> _Given data_:
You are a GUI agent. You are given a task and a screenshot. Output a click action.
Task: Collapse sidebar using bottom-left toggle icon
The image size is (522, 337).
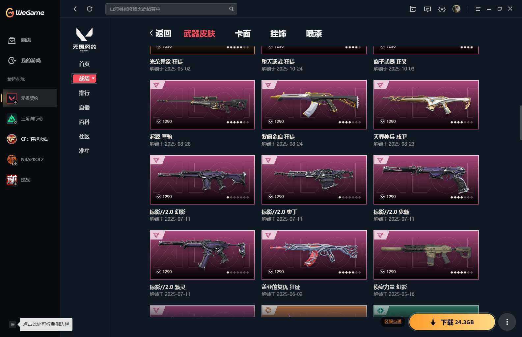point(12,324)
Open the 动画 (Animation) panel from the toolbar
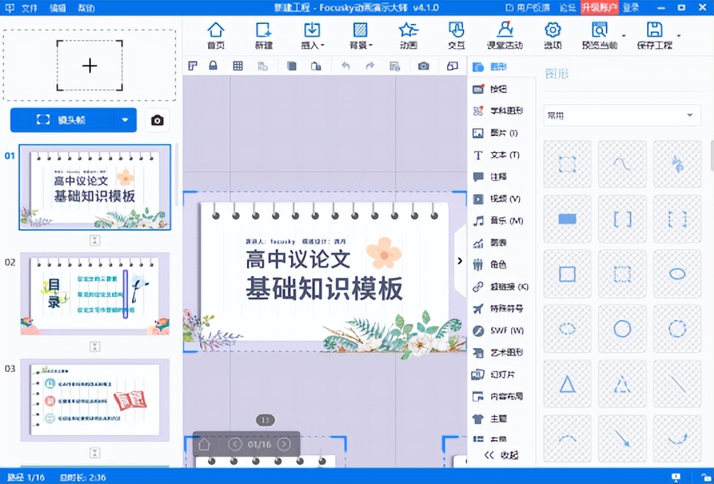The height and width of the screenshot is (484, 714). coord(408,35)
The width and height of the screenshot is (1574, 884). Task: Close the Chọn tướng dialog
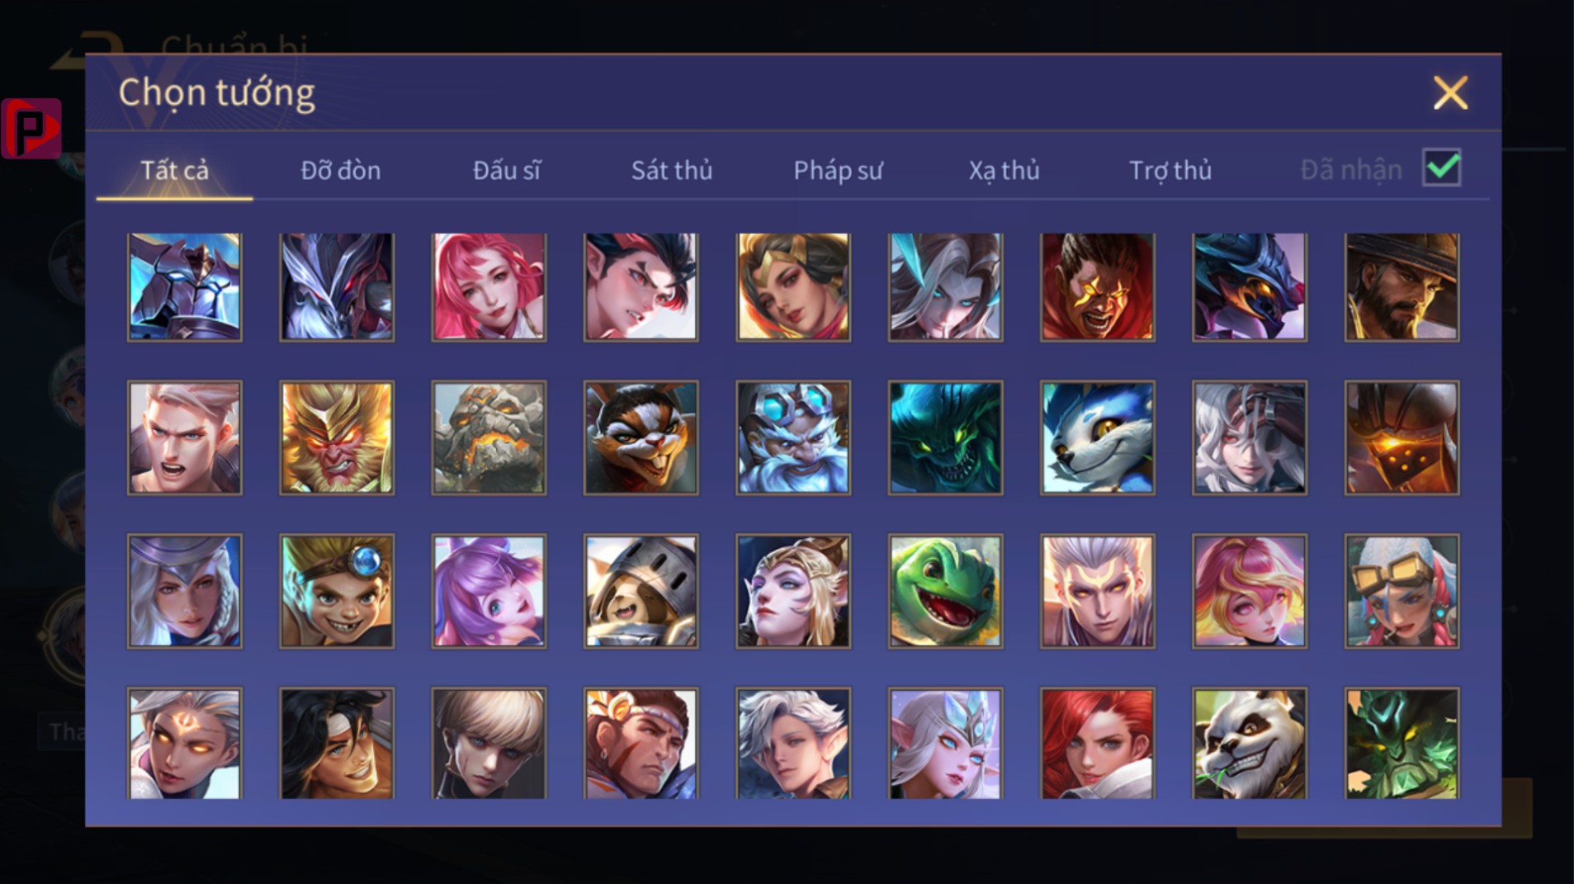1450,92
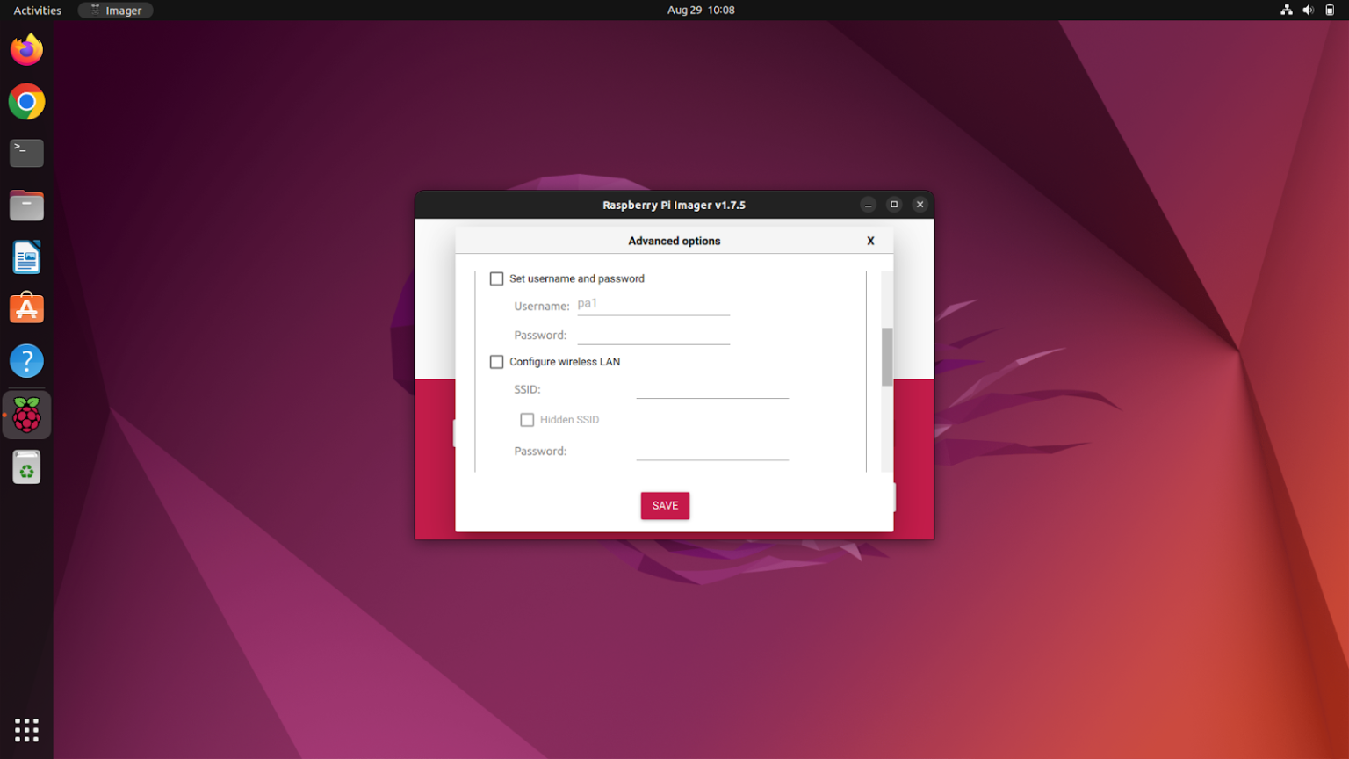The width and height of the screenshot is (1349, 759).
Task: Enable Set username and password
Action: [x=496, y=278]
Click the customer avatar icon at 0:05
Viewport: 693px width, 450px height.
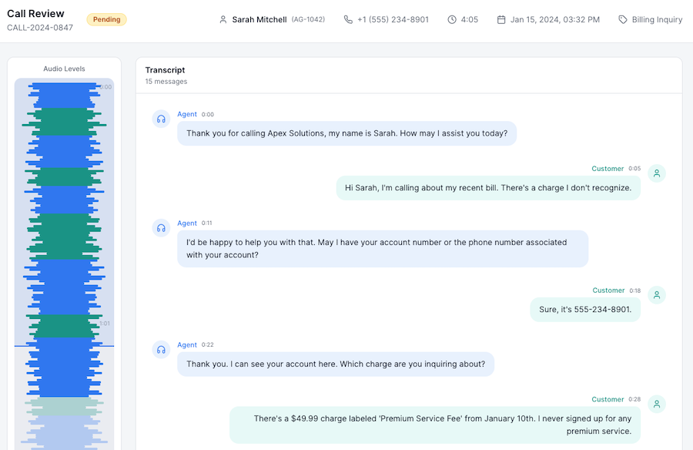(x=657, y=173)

> _Required work_:
The word "icon" may appear in several lines of the data; copy every line where it does.

> _Solution to this problem_:
Task: Collapse sidebar using bottom-left toggle icon
Click the customer avatar icon at 0:05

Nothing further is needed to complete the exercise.